The current released segmentation is FAFB-FFN1-20200412, freely viewable for exploration and circuit tracing.

This reconstruction is based on the Full Adult Fly Brain (FAFB) dataset. Note that the IDs in this release should be consistent with IDs in the previous 20190805 release.

Sampling of reconstructed neurons

(For additional examples with Neuroglancer links, see the Gallery.)
FAFB neuron reconstructions animation

Description of Neuroglancer layers

  1. fafb_v14: the raw imagery of the publicly available Full Adult Fly Brain (FAFB) described by Zheng et al., 2018, in the v14 global alignment.
  2. fafb_v14_clahe: as above, with CLAHE post-processing.
  3. fafb-ffn1-20200412: the current public automated segmentation, produced by Flood-Filling Networks (FFNs) with added procedures for handling common serial-section EM artifacts. 3d meshes and TEASAR-based automated skeletonization are also included. See manuscript for details; updates pending.
  4. synapses_Buhmann2019: synapse pre/post partner annotations from Buhmann et al., 2019.
  5. clefts_Heinrich_etal: synaptic cleft mask predictions from Heinrich et al., 2018.
  6. neuropil-regions-surface: 3d surface meshes for canonical fly brain regions of interest; details and label mapping described here. To see the region labels, right click the layer name.
  7. neuropil-full-surface: 3d surface mesh for the entire canonical fly brain also described at link above.
  8. public_skeletons: the publicly released manually traced skeletons from Zheng et al., 2018, in the v14 global alignment. To see the neuron type labels, right click the layer name.
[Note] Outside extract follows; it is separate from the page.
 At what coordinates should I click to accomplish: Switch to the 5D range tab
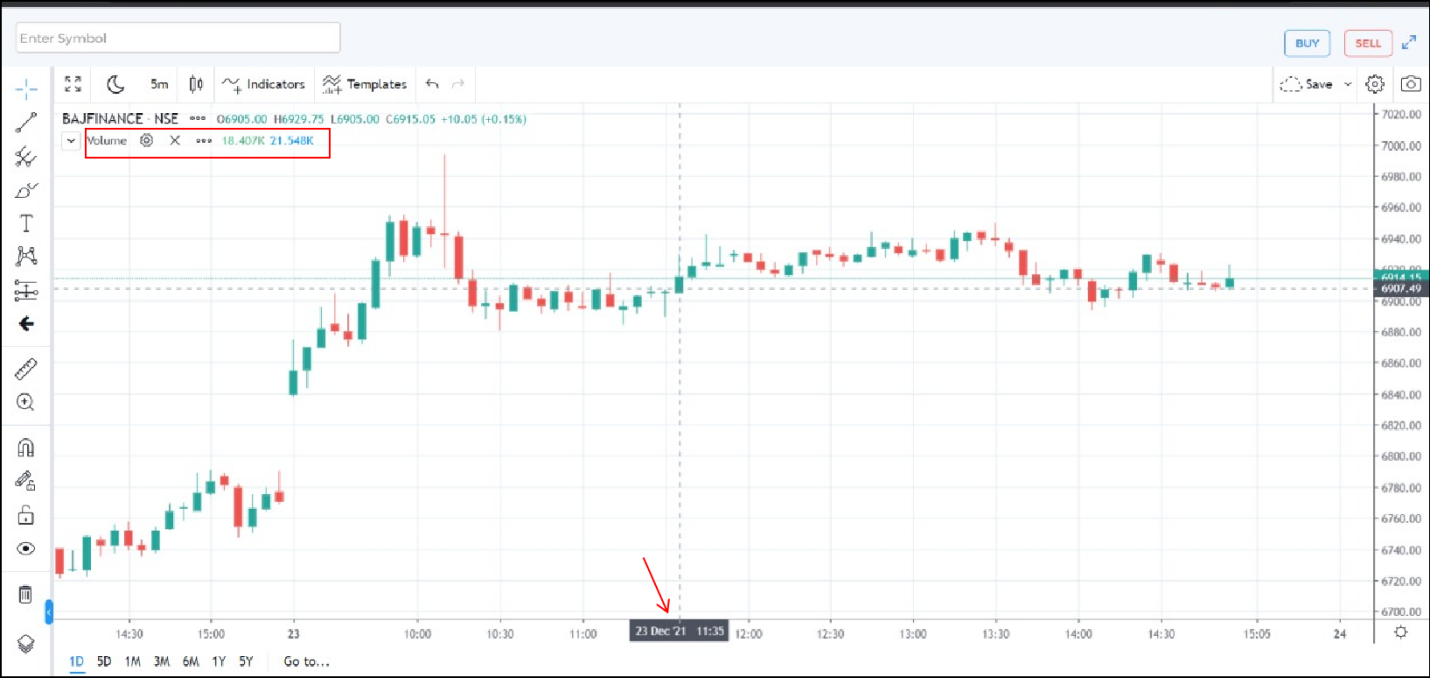(x=104, y=661)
The web viewer is Neuroglancer; see GitHub for documentation, or use the upper-right question mark button for quick tips.
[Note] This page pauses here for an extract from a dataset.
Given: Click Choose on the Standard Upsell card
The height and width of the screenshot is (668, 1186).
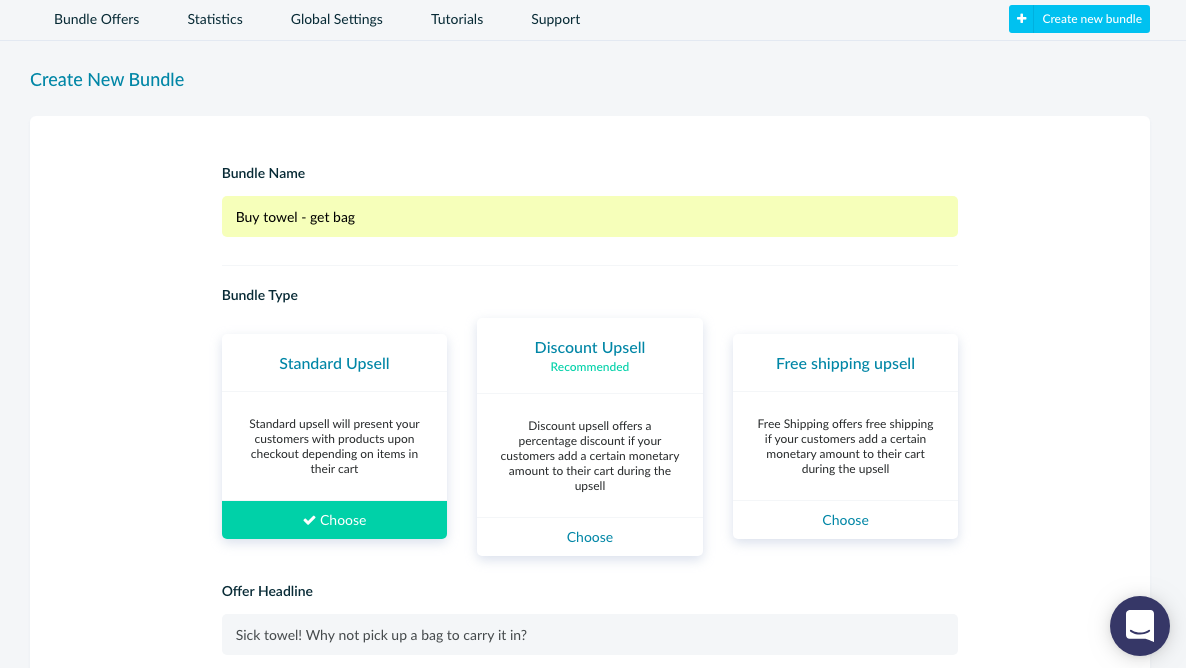Looking at the screenshot, I should coord(334,520).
Demo using Neuroglancer to explore Olfactory Projection Neurons and Kenyon Cells of the Mushroom Body in the earlier 20190521 release:

Additional data

Besides the data in the combined view layers above, we also provide:

  1. Tissue mask volume used to restrict FFN segmentation movement and to compute the full brain mesh and number of segmentable voxels. This version is represented as a semantic segmentation with each voxel assigned to its highest probability class. In FFN segmentation, we used raw class probabilities to control movement; see manuscript. Class labels are:
    • neuropil
    • soma
    • glia
    • empty
    • resin
    • tissue border
  2. Section-to-section cross-correlation volume used for Local Realignment, Irregular Section Substitution, and fallback Movement Restriction. This gives the detected shifts between section Z and Z+1, as computed by patch-wise section-to-section cross-correlation and peak-finding. Shift values are given in # of 32 nm voxels. In the Neuroglancer view, the RGB channel values encode X-shift (red), Y-shift (green), and peak correlation value (blue) which is used as patch match score.
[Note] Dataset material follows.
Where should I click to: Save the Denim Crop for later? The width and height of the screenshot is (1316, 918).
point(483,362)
Data access from Python via CloudVolume

Interactive access to the segmentation from Python is easy via CloudVolume. Basic access is demonstrated in this Colab notebook. Since looking up segment IDs at a series of points throughout the volume is a common use case, this notebook also demonstrates a method for batching point lookups to more efficiently access storage chunks.

Data can also be downloaded directly from Google Cloud Storage (e.g. via gsutil) from the links listed in Neuroglancer, e.g. for the segmentation: gs://fafb-ffn1-20200412/segmentation. The format specification for the data is described here.

Note that the Heinrich clefts n5 data set has an offset of 1 z-section; this is corrected in the Neuroglancer views, but not in the underlying dataset.

64-bit TIFF image tiles of the previous 2019-08-05 segmentation at 16x16x40 nm resolution (1 image per section) can be downloaded at gs://fafb-ffn1-20190805/segmentation_tiffs/agglomerated_flat_16nm.